Nel 2019, una legge ugandese sulla fauna selvatica ha stabilito sanzioni severe e una pena all’ergastolo per i bracconieri che cacciano specie selvatiche in via d’estinzione. La nuova normativa ha sostituito una legge del 1996 che, secondo gli ambientalisti, era troppo debole poiché prevedeva una pena detentiva massima di soli sette anni per bracconaggio e traffico di animali selvatici.
“Siamo sollevati dal fatto che sia stata fatta giustizia per la morte di Rafiki. Questo dovrebbe fungere da esempio per altri intenzionati a uccidere animali selvatici. Se una persona uccide un animale, tutti noi perdiamo, quindi chiediamo a ogni persona di sostenere i nostri impegni per la conservazione della fauna selvatica per le generazioni presenti e future”, ha dichiarato Sam Mwandha, direttore esecutivo dell’Uwa.
Rafiki, che nella lingua swahili significa “amico”, aveva 25 anni ed era la guida per 17 gorilla che fanno parte del gruppo Nkuringo, nel parco nazionale di Bwindi. I gorilla di montagna, che in media vivono circa 35 anni, sono soliti riunirsi in gruppi con a capo un gorilla maschio, il silverback, chiamato così per la striscia di pelo color argento che lo contraddistingue. Il “maschio alfa” del gruppo ha il ruolo di guidare gli altri gorilla fino a luoghi sicuri dove cibarsi e riprodursi. Per questo l’uccisione di un silverback mette a rischio la sopravvivenza dell’intera comunità.
Il gorilla di montagna oggi sopravvive sulla Terra in due luoghi solamente: la catena di vulcani Virunga, al confine tra Ruanda, Uganda e la Repubblica Democratica del Congo e all’interno del parco nazionale di Bwindi. Insieme, questi luoghi contano un totale di circa mille gorilla di montagna, specie a rischio di estinzione.
Il bracconaggio in Uganda è in aumento
All’inizio del mese scorso, l’Uwa ha dichiarato che i tentativi di bracconaggio in Uganda sono raddoppiati a causa della pandemia di Covid-19 che ha portato ad un aumento della disoccupazione e ad una diminuzione degli introiti, in particolare quelli legati all’ecoturismo.

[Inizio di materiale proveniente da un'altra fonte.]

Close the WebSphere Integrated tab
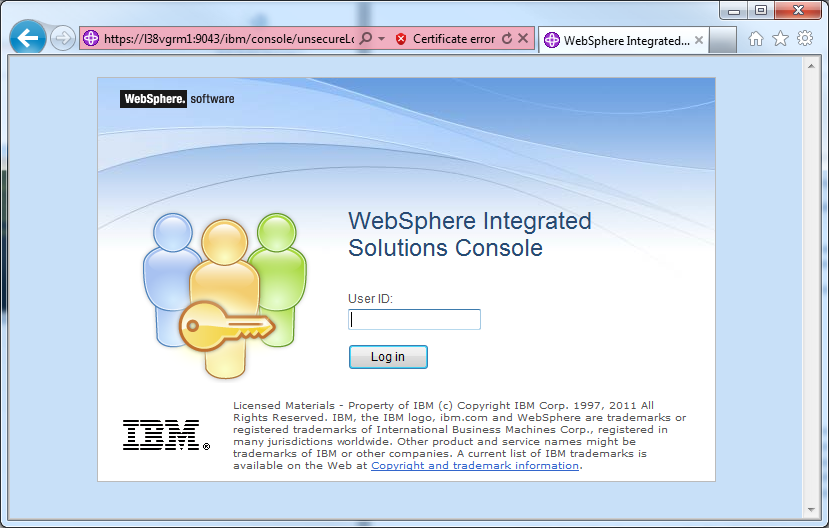Screen dimensions: 829x528 tap(699, 40)
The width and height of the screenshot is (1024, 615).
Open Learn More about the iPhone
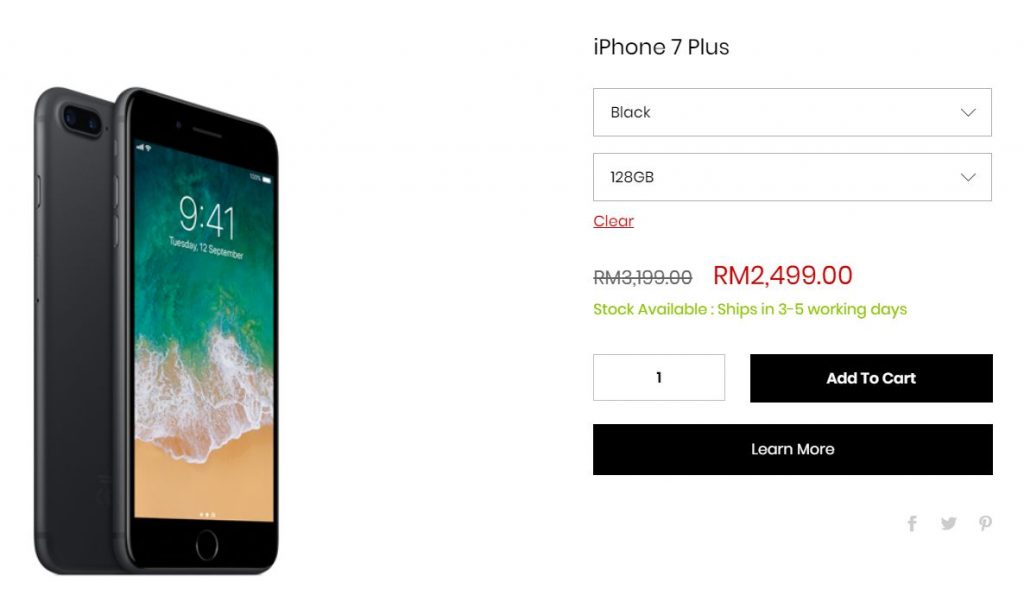pos(793,449)
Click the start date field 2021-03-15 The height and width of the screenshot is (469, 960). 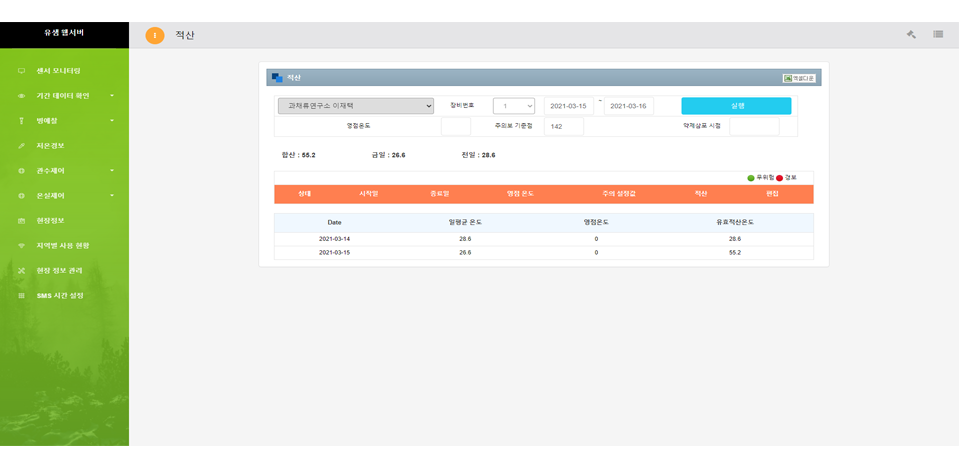click(x=569, y=106)
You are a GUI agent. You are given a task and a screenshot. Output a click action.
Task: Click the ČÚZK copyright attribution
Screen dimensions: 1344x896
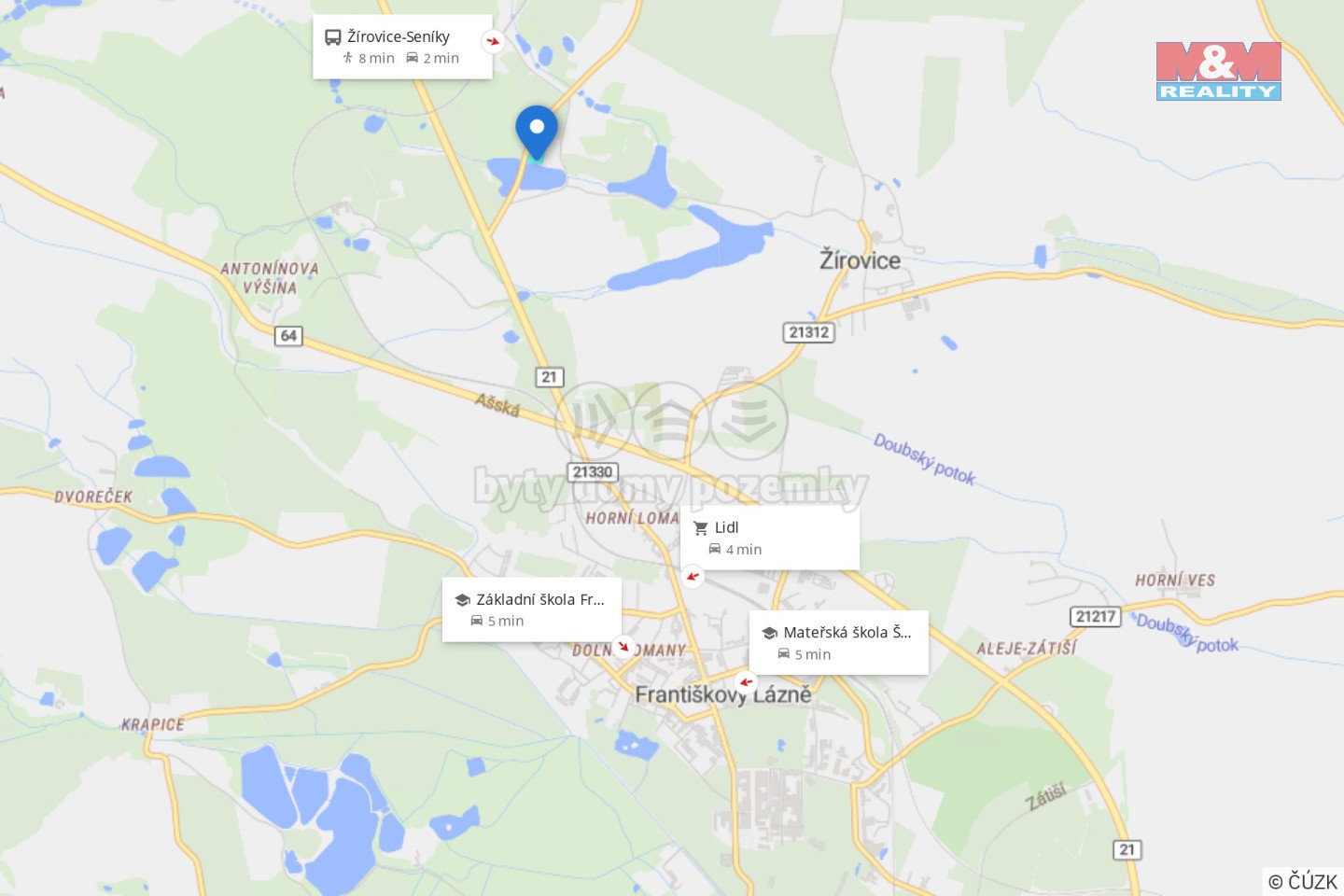pyautogui.click(x=1303, y=881)
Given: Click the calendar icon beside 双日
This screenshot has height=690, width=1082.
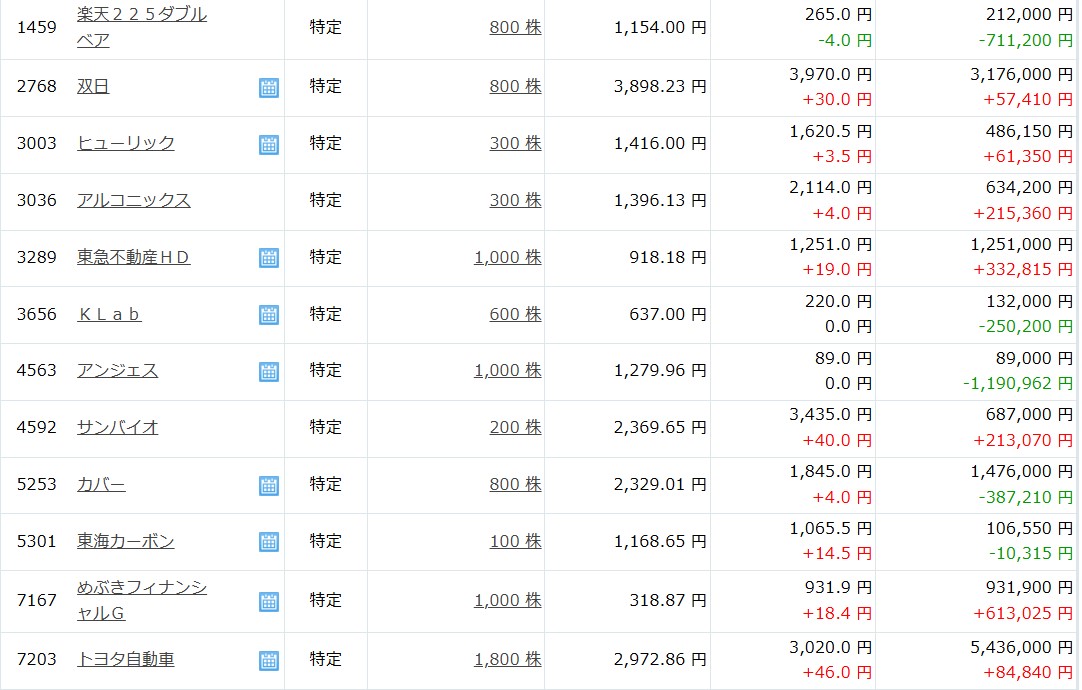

Con cifre che superano il miliardo di dollari ogni anno e la creazione di migliaia di posti di lavoro, il turismo è un pilastro centrale dell’economia ugandese. Ma, a causa dei rischi causati dal coronavirus, i parchi naturali sono rimasti chiusi al pubblico per diverse settimane, permettendo ai bracconieri un più facile accesso e rendendo gli animali più vulnerabili. Senza turisti è più facile per i bracconieri monitorare l’attività dei ranger e agire quando lasciano una zona scoperta. Il turismo, poi, finanziava anche le attività di anti-bracconaggio.
Con il crollo del turismo, spesso sono i locali che, per sfamare le loro famiglie, cacciano gli animali selvatici. L’autorità ha detto che i ranger hanno scoperto 367 trappole piazzate dai bracconieri tra febbraio e giugno, contro i 163 dello stesso periodo nel 2019. E questi numeri probabilmente sottovalutano il problema, poiché gli animali uccisi e catturati nelle trappole spesso sono portati via prima che le autorità riescano a trovarli.
Prima della pandemia, le comunità locali che abitano le aree intorno ai parchi naturali beneficiavano delle entrate portate dai turisti. Ma niente turismo significa niente denaro. E senza soldi, sono sempre di più i locali costretti ad uccidere per sopravvivere.
Questa nuova realtà rappresenta una nuova sfida per quanto riguarda la gestione della conservazione di specie in via d’estinzione come il gorilla di montagna, che non può e non deve sgretolarsi quando il turismo globale è costretto a fermarsi.